Executivos de empresas especializadas em coleta de lixo de todas as regiões do Brasil estão hospedados em hotéis de São Luís. De olho nos milhões que serão pagos pela prefeitura, todos têm a mesma estratégia: fazer pressão pelo contrato. Alguns já procuraram pessoalmente a Secretaria Municipal de Obras e Serviços Públicos (Semosp), responsável pela contratação, na tentativa de conquistar preferência. Outros telefonam o dia todo para oferecer os préstimos das companhias que representam, destacando os bons serviços que realizam em outros estados.
“Eles estão como urubus na carniça”, comentou o secretário-adjunto da Semosp, Ricardo Medeiros, em uma analogia que não poderia ser mais adequada à atual situação. Apesar das investidas, Medeiros informou que o nome da empresa a ser contemplada com o contrato emergencial só será revelado na próxima segunda-feira.
Empresas de pequeno, médio e grande porte entraram na disputa pelo contrato. Todas usam os mais diferentes argumentos para convencer a administração municipal de que têm competência para assumir a empreitada.
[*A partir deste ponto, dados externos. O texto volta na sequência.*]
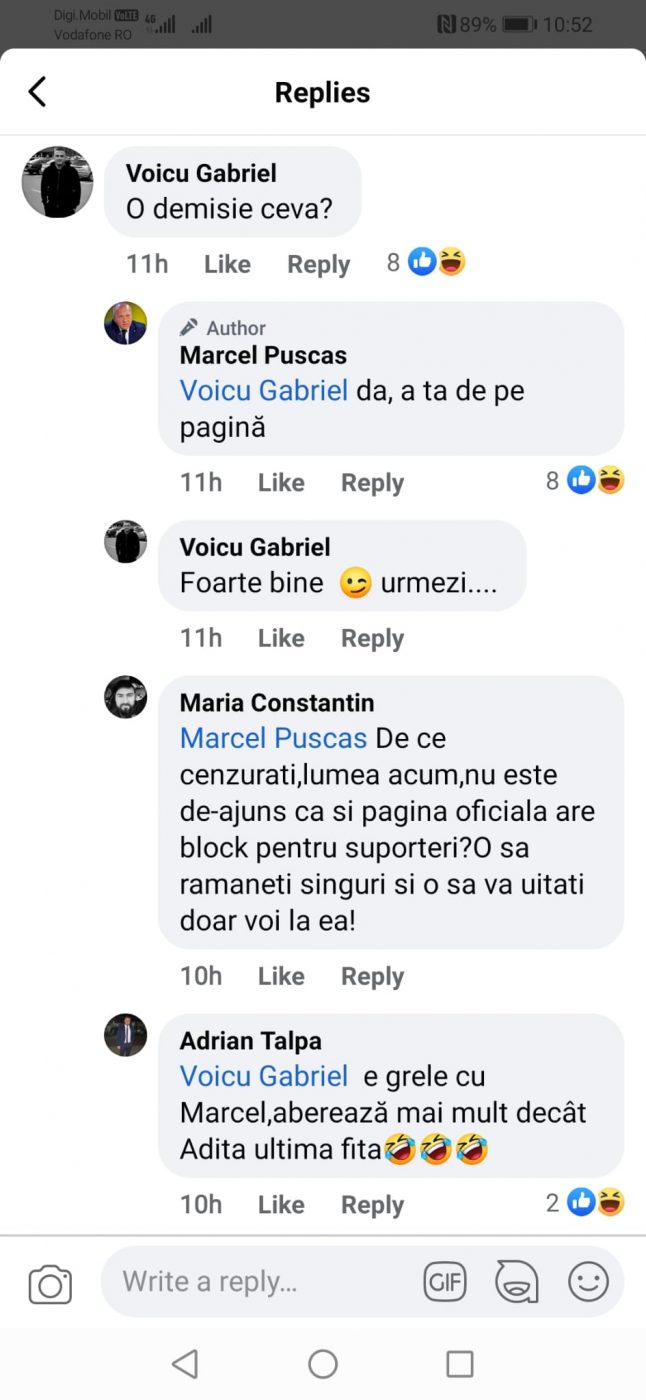Open Android recent apps square button
This screenshot has height=1400, width=646.
tap(459, 1364)
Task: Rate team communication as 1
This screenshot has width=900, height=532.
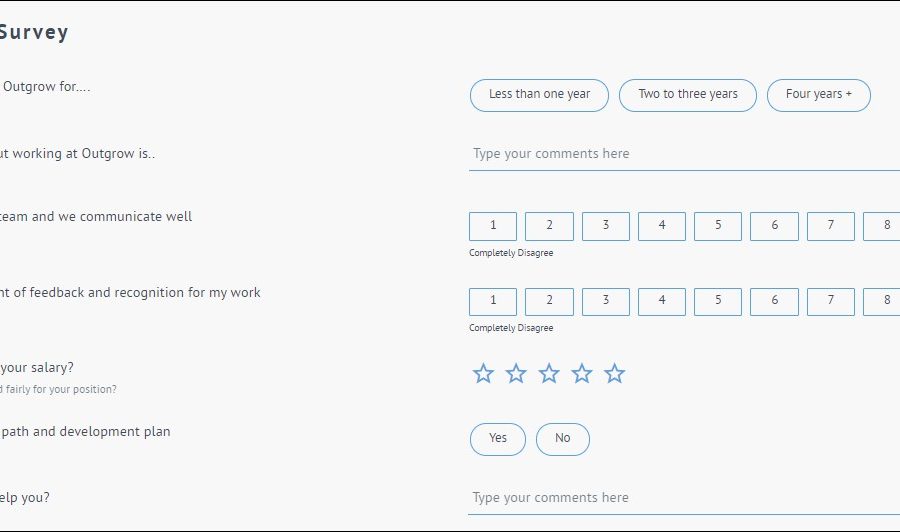Action: pyautogui.click(x=493, y=226)
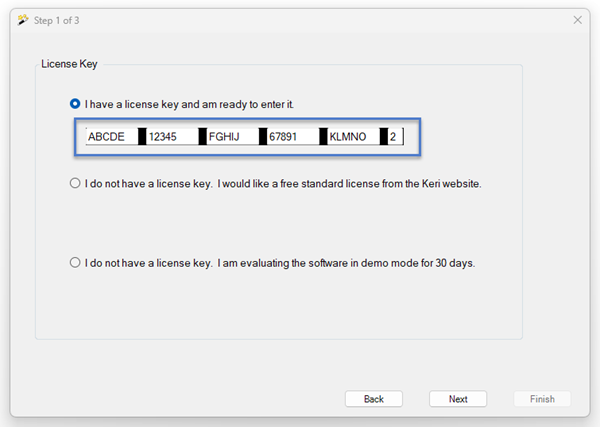Click the last license key field containing 2
The width and height of the screenshot is (600, 427).
coord(395,137)
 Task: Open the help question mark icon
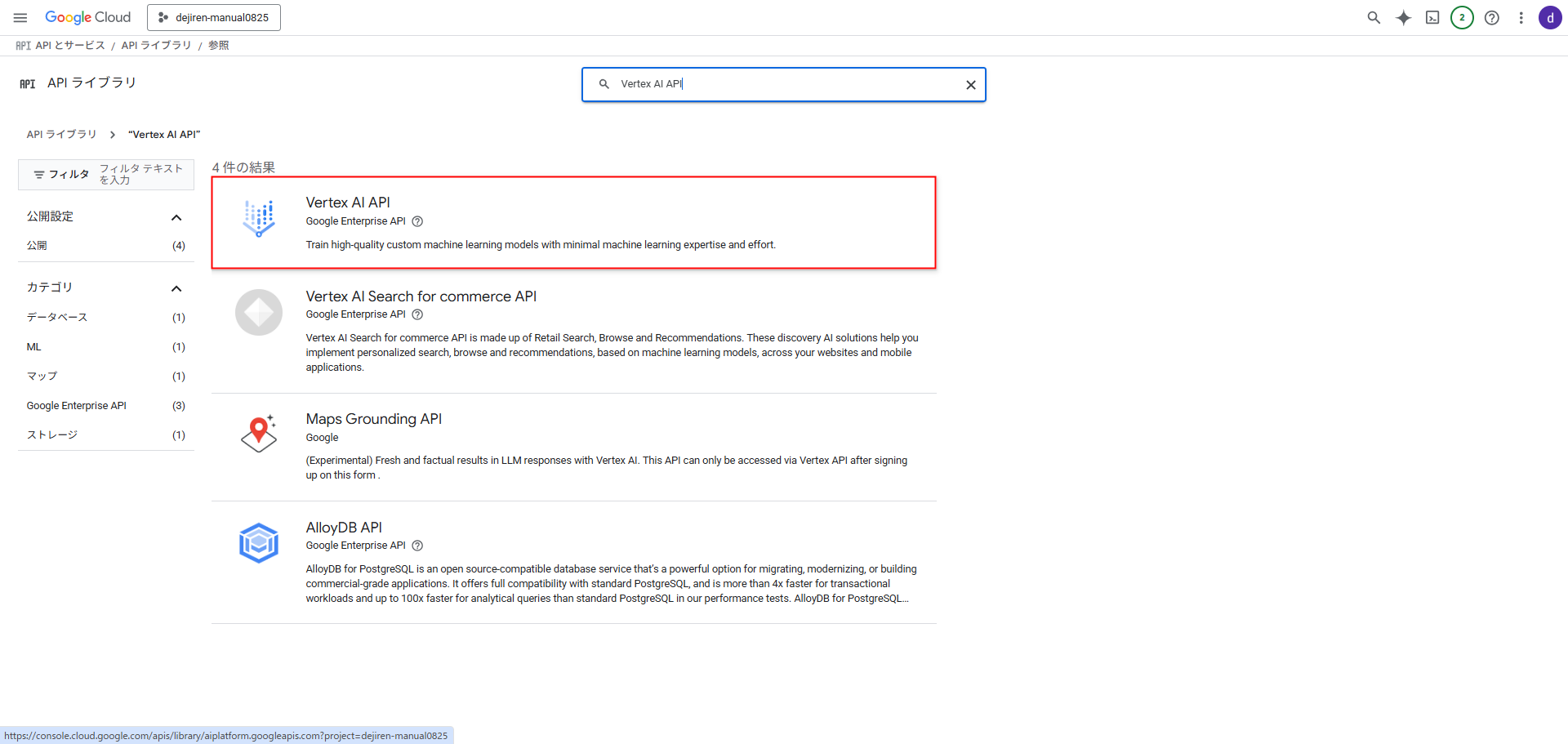coord(1491,18)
Uma delas, com sede em São Paulo, candidatíssima ao contrato, apresentou-se como a que tem melhores condições para limpar São Luís. Em sua exposição, o representante da companhia enalteceu a suposta qualidade que costuma marcar os seus serviços. Porém, ao checar o histórico da empresa, a prefeitura descobriu que a mesma tem reputação semelhante à da Limp Fort.